Reproduce the data below verbatim from its first line through the line containing "Looking at the", including both of those lines. Leave the pictures out.

== Given records ==

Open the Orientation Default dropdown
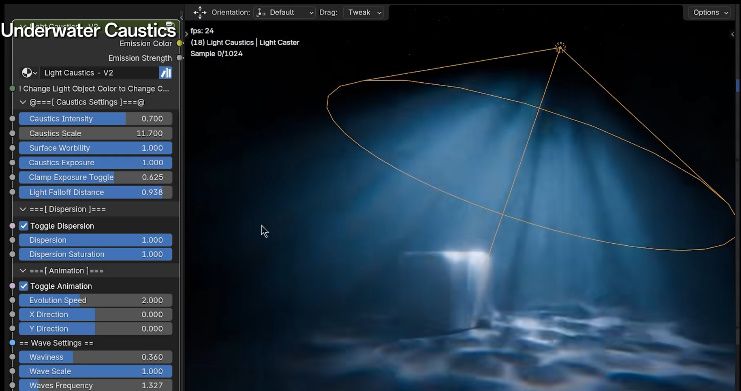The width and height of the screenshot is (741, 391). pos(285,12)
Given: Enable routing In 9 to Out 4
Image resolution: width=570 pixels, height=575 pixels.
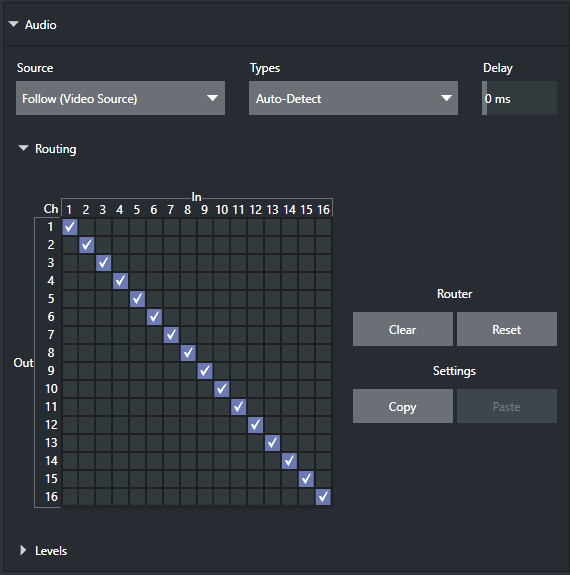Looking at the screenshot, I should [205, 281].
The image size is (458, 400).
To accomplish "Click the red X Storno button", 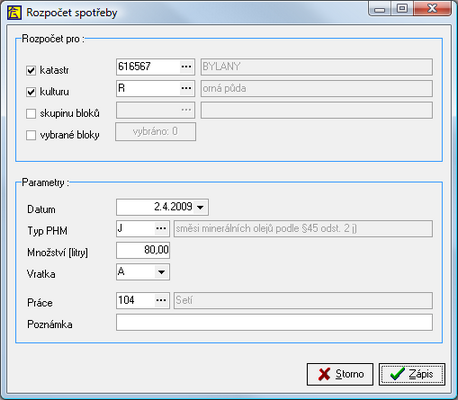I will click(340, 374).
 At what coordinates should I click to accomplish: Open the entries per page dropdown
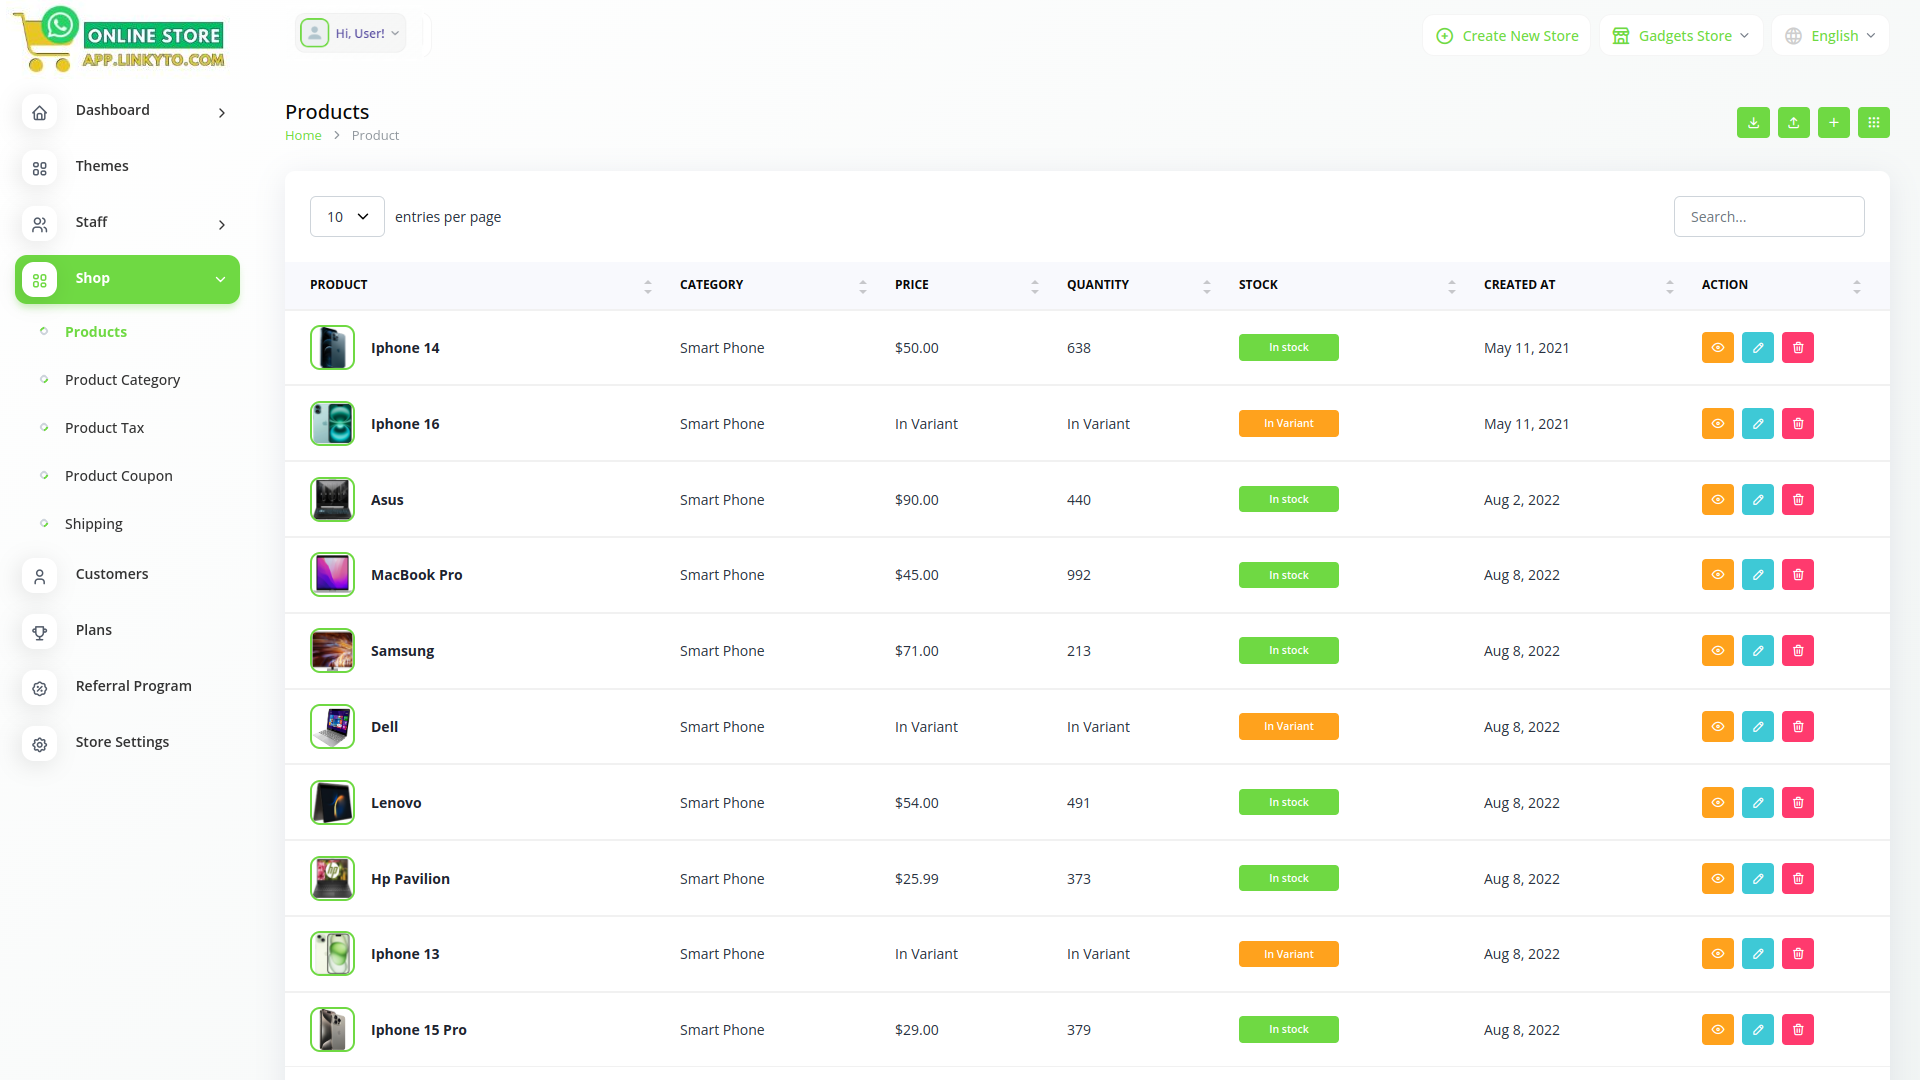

===

• [Solution to this task]:
Open the Orientation Default dropdown
The width and height of the screenshot is (741, 391). pos(285,12)
Given: Enable routing In 9 to Out 4
Image resolution: width=570 pixels, height=575 pixels.
Looking at the screenshot, I should [205, 281].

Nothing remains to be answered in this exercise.